Trop de texte, c’est has-been. En 2020, il faut abréger et s’exprimer en emojis, ces petites images utilisées dans un message électronique pour exprimer une émotion, représenter un personnage ou une action. Ils étaient utilisés, dans les années 1998-1999, grâce aux travaux de Shigetaka Kurita, dans les messages électroniques et les pages web japonaises, qui se sont rapidement répandus dans le monde entier. Aujourd’hui, leur usage est de plus en plus croissant sur les réseaux sociaux grâce à leur intégration dans les systèmes d’exploitation Androïd et Ios. Les emojis sont aujourd’hui les moyens d’expression privilégiés des mobinautes maliens.
Le mot emoji est issu du japonais et signifie littéralement « image » (e) + « lettre » (moji). Cette association est mise à profit pour exprimer des émotions que les mots ne permettent pas toujours de refléter. « Les emojis représentent un bon moyen de transmettre les émotions de façon visuelle via un échange textuel. Au-delà de cela, ils permettent une personnalisation du message et une meilleure illustration des propos. En d’autres termes, ça donne vie aux messages », explique Amadou Diawara, CEO du Groupe FAMIB.
Selon Emojitracker, un site de comptage en temps réel des emojis postés sur Twitter depuis 2013, le plus populaire de tous est le fou rire aux larmes. À la date du 21 juillet dernier à 23 heures, il avait été publié à près de 3 milliards de fois. Et cela sans compter Facebook, WhatsApp, les forums et les SMS. « J’utilise beaucoup les emojis sur les réseaux sociaux et via les SMS quand je veux exprimer des émotions dont les mots n’expriment pas assez la teneur. Et la perception du message diffère pour chaque personne. Par exemple, si je dis quelque chose de méchant à quelqu’un, je peux mettre l’emoji d’une personne en train de rire pour lui signifier que c’est juste une blague. L’emoji du fou rire aux larmes est mon préféré », témoigne Aminata Simpara, étudiante.
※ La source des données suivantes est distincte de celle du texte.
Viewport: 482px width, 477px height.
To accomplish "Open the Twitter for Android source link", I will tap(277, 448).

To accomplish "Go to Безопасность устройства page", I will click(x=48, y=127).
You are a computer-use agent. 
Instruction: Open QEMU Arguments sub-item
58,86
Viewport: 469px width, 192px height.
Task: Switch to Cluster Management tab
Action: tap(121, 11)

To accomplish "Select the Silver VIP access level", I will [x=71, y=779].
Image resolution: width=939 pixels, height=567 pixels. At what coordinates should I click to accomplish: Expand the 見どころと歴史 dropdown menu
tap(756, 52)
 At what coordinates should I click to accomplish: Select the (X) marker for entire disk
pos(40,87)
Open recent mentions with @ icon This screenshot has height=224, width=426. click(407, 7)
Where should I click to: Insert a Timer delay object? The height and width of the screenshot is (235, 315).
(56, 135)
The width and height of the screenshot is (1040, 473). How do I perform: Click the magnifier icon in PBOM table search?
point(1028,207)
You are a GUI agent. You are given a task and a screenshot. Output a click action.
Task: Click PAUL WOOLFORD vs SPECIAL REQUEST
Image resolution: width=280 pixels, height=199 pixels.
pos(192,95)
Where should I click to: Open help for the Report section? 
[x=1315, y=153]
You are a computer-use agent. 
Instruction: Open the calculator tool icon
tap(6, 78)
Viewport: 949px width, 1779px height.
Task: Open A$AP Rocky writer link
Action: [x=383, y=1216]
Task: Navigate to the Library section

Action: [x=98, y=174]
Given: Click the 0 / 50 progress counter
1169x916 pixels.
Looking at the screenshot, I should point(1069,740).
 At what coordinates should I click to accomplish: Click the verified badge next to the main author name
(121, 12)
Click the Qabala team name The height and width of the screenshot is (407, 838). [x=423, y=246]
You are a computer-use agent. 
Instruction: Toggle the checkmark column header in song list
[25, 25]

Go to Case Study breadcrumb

Si certains jeunes utilisent les emojis pour exprimer des émotions, pour d’autres c’est plutôt pour éviter un mot incorrect en orthographe et en grammaire. « Les emojis sont ludiques et faciles pour exprimer ses émotions. De plus, beaucoup de personnes ont peur de faire des fautes, donc elles préfèrent les emojis, qui nous permettent de cacher nos lacunes grammaticales et notre pauvreté lexicale », explique Dr. Bréma Ely Dicko, sociologue.
L’Afrique a fait la connaissance avec les emojis quand ils se sont étendus à l’Europe et aux États-Unis avec l’essor des réseaux sociaux. C’est le terreau d’une frustration de la part de certains Africains qui estiment que ces emojis ne prennent pas en considération les réalités culturelles du continent. C’est ainsi que des emojis purement africains sont nés. Zouzoukwa propose des emojis prenant en compte les expressions couramment utilisées et des éléments typiques de la culture ivoirienne. Nouchi.com stickers propose aussi des emojis qui s’inspirent du l’argot nouchi ivoirien.
Amadou Diawara relativise : « même s’il y a encore beaucoup d’efforts à faire, certains emojis ont des interprétations universelles. Par exemple les emojis sourire, larme ou colère auront la même interprétation que l’on soit en Asie ou en Afrique. Et, a contrario, des emojis comme les deux mains jointes peuvent avoir des interprétations différentes en fonction du contexte du message ou du background culturel ».
Face à la progression fulgurante de l’usage des emojis, la question se pose de savoir si à l’avenir ils prendront le dessus sur les mots et investiront plus les champs communicationnels. À en croire Dr. Ely Dicko et Amadou Diawara, on pourrait les voir investir le milieu de la littérature, mais jamais le domaine de la communication officielle.
Le 17 juillet est la journée mondiale des emojis. Le terme a d’ailleurs fait son entrée dans le Petit Robert dès 2017.